[erlang-questions] Heads-up: The cost of get_stacktrace()

Tony Rogvall <>
Wed Nov 6 08:20:41 CET 2013


Thank you for sharing.

/Tony

On 5 nov 2013, at 21:36, Richard Carlsson <> wrote:

> (Executive summary: exceptions cheap, but erlang:get_stacktrace() kind of expensive; also, avoid 'catch Expr'.)
> 
> We have wrestled for some time with some very strange unresponsiveness and high amounts of garbage collection, and finally managed to track down the problem. It was in a piece of code that matches some input data against a number of different "patterns", trying one possibility at a time in a failure-driven loop. The actual problem was a wrapper that executed each call in a try/catch, with a default catch clause looking something like this:
> 
>  try match(Pattern, Data)
>  catch
>    ...
>    Class:Term ->
>      {foo_error, {Class, Term, erlang:get_stacktrace()}}
>  end
> 
> The stacktrace was usually discarded again further up and the whole thing was retried with another "pattern". This code got executed tens of thousands of times per second. When we removed the call to get_stacktrace(), the system instantly started to behave much better.
> 
> The purpose of this mail, then, is both to warn about sloppy use of get_stacktrace() and to clarify how stack traces are handled and wherein the costs lie.
> 
> First of all, triggering an exception is quite cheap.

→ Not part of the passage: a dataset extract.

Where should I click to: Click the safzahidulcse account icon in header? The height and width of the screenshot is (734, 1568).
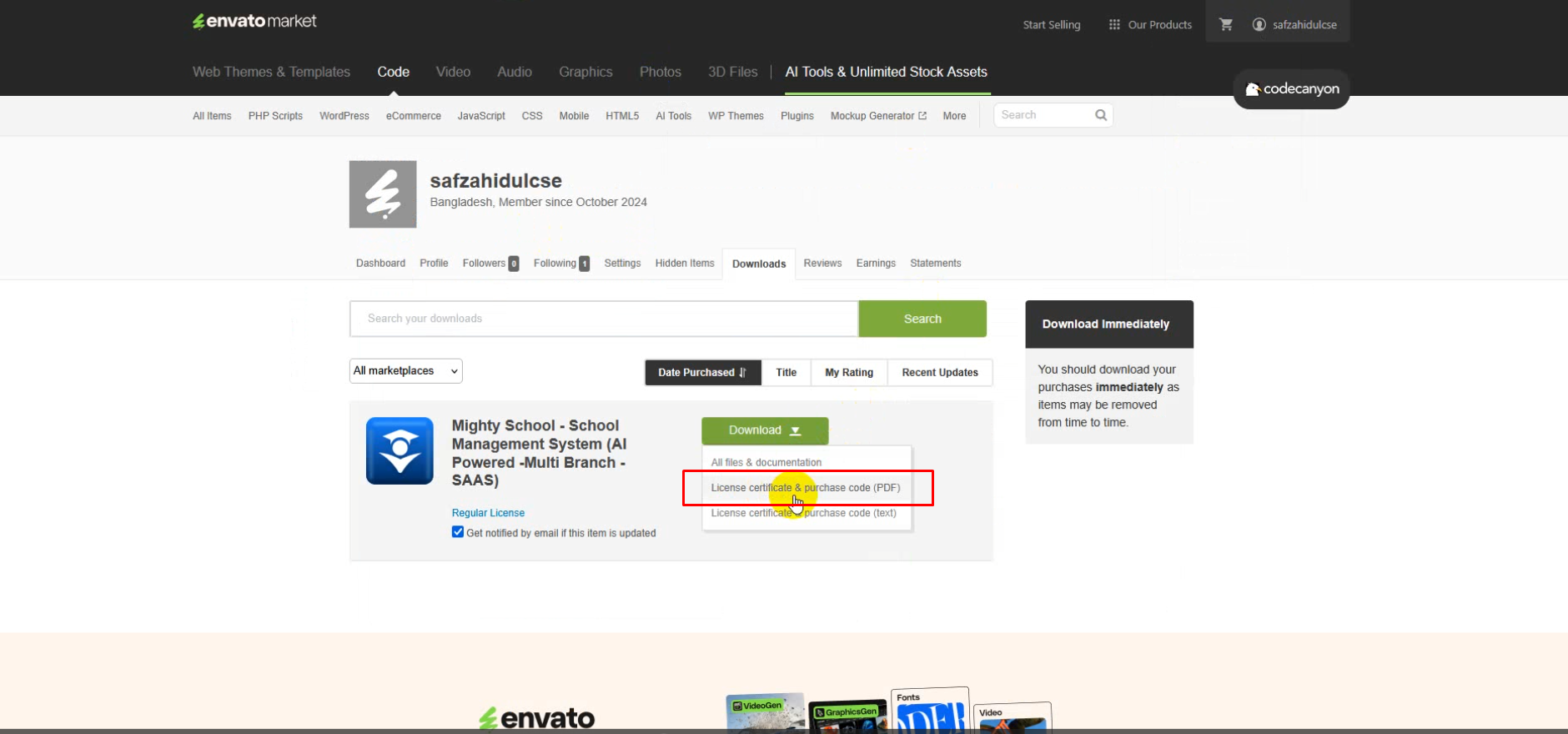1259,25
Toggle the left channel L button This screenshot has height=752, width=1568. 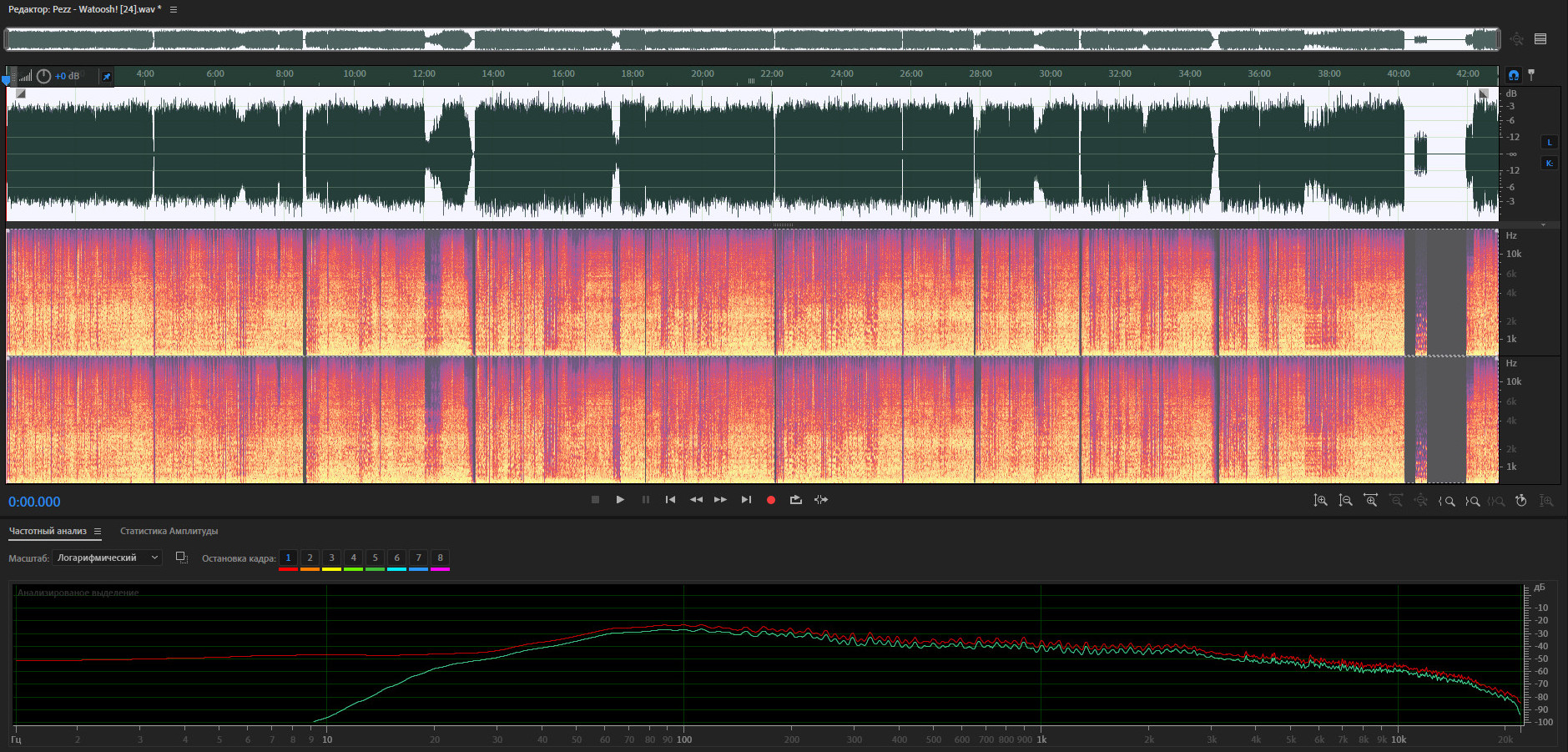point(1549,142)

The necessary stack trace information (by default, 8 pointers) is quickly saved in an opaque blob, and control gets passed up to the nearest catch handler (if there is one). If there is a handler, normal Erlang execution will resume, trying to match the catch-clauses. If no catch clause matches, the exception state is unchanged and we look for the next catch handler, until either some catch clause matches or the top of the call stack is reached (which will terminate the process).
> 
> If a catch clause matches, execution just continues and no extra cost is incurred as long as you don't try to inspect the stack trace. If none of the clauses match, the only cost was that of trying the clause patterns and guards. For example, terminating a process by "exit(normal)" has very little overhead even if it passes through a number of catch handlers that just pass it on upwards, because even the process exit signal will not contain the stack trace. And using throw/catch for nonlocal return out of a deep recursion is very cheap.
> 
> *But* if someone wants to actually look at the stack trace of the exception, the "opaque blob" mentioned above must be reified as an Erlang term, by calling erlang:get_stacktrace(). This amounts to looking up the module and function name and arity corresponding to each of the saved code pointers, and creating a corresponding list of MFA tuples on the heap. (This also happens if the process terminates due to an exception of type 'error' or 'throw', to include the stack trace in the exit signal.)
> 
> In addition, as of Erlang/OTP R15 this operation is 4-5 times(!) more expensive than it used to be pre-R15, because now the stack trace also includes file names and line numbers. That's more data to be allocated on the heap, but most of the cost is probably in traversing the tables that map bytecode regions to corresponding source file regions (these tables are created by the compiler and are included in the .beam files). For us, this difference meant that we went from "mysteriously high activity, but not critical" under R14 to "random bursts of unresponsiveness" under R15, and it took us a lot of effort to figure out what was going on.
> 
> So the general advice is: Don't call erlang:get_stacktrace() just because you can. If you don't have a real reason for catching every possible exception, just let the uninteresting ones fall through. Avoid the temptation to have a catch-all clause like in the example above, that re-packages the exception wrapped in a tuple with some tag that you happen to like. In particular if there's a chance that the code will be re-tried over and over again. If you don't intend to handle the exception, then let it remain an exception for as long as possible and don't turn the stack trace into a term, because that's when you pay.
> 
> It's of course still valid to call get_stacktrace() in many situations, e.g. when the process is on its way to give up, or to write the crash information to a log, or for something that only happens rarely and the stack trace information is useful - but never in a library function that might be used heavily in a loop.
> 
> Finally, this is also another reason to rewrite old occurrences of 'catch Expr' into 'try Expr catch ... end', because it basically works like this:
> 
>  try Expr
>  catch
>    throw:Term -> Term;
>     exit:Term -> {'EXIT', Term};
>    error:Term -> {'EXIT', {Term, erlang:get_stacktrace()}}
>  end
> 
> so what happens if you use one of the following old idioms?:
> 
>  ...
>  catch foo(...),  % for side effect, ignore the result
>  ...
> 
> or
> 
>  case catch foo(...) of
>    {'EXIT', Reason} -> ...;
>    Result -> ...
>  end
> 
> Well, when the exception type is 'error', the catch will build a result containing the symbolic stack trace, and this will then in the first case be immediately discarded, or in the second case matched on and then possibly discarded later. Whereas if you use try/catch, you can ensure that no stack trace is constructed at all to begin with.
> 
> Sorry that this got a bit long, but I think that was all.